September- Dazzling dahlias

Chris Flynn, Head Gardener Chris Flynn Head Gardener
A view of Dyffryn House through the gardens.

Is the glass half empty or half full? Is September late summer or early autumn? I’m going to plump for late summer.

Whilst the foodie in me adores the bounty of autumn, the gardener is holding on for the final flourish of summer flowers from the many exotic plants that adorn the gardens at Dyffryn.

Having played a huge part in the history of Dyffryn, the dahlia has to be at the top of the list for a late summer wow. Producing an abundance of flower and only falling at the first frost, these spectacular Mexican introductions always make it into the summer bedding on the South Front. In a few years’ time, as part of the re-introduction of the ‘Lost Gardens of Dyffryn’, they will return to the Sunken Dahlia Garden.  
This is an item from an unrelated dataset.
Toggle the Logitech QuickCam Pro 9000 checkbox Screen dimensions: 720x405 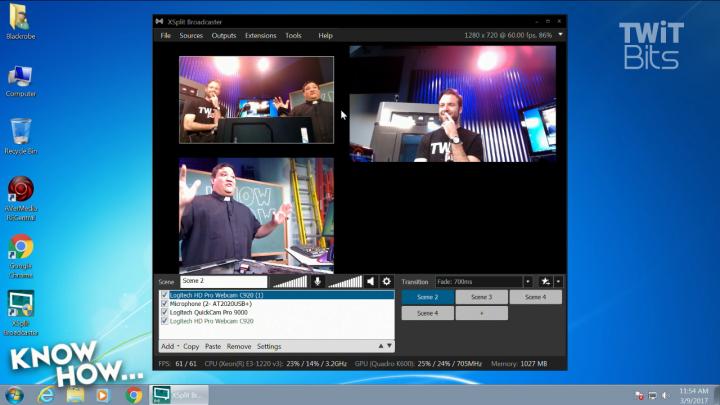(165, 313)
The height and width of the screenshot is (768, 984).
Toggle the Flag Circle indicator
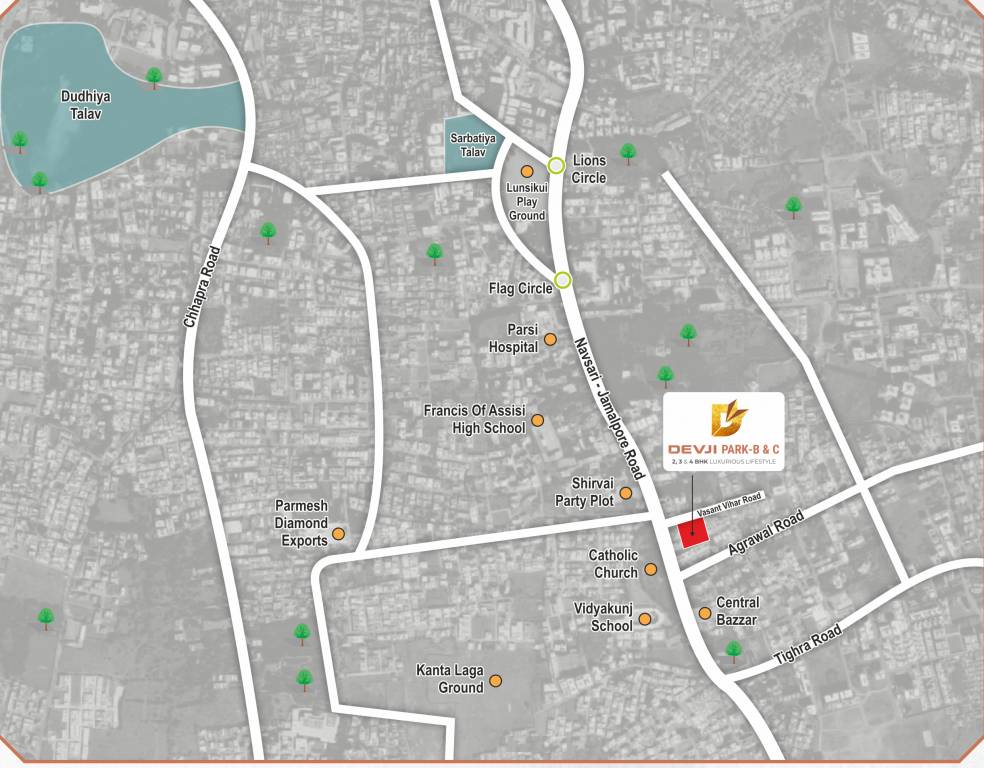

Elsewhere the eternally elegant ginger lilies (Hedychium sp.) are dotted throughout the Exotics Garden, which will open officially in May next year. After a very successful visit to the National Collection of Hedychium in Chichester, we returned with a further nineteen varieties that will all add scent and colour to the Exotics.

On the subject of scent, a great small tree/large shrub for any garden is Clerodendron trichotomum. Very tough and forming a single stem (though do keep an eye on any suckers that appear around the original plant), from August into September you get an abundance of heavily scented white flowers, flowed by metallic blue/grey fruits surrounded by a bright red calyx. At this time of year the scent carries beautifully across the West Garden especially on a warm evening.

Those warm evenings will alas become increasingly scarce, though the overnight temperatures are still high enough to keep things growing. Mowing and deadheading abound and are the vanguard for the nuts and bolts bit of gardening. Particularly as October looms and the glory of summer makes way for the comfort of autumn the forgotten bits of caring for the garden become that much more important. Keeping the edges tight, the lawns mown, the weeding under control, pots washed, labels front and centre are the backbone that keeps the last of those summer blooms looking at their best  

Yes, the first signs of the autumn colour are beginning to appear on some of the flowering cherries and species acers up in the arboretum, but until the first frost lands our late summer heroes will keep doing what they do best, so do take the time to pop out into the garden and enjoy the final hoorah of the summer.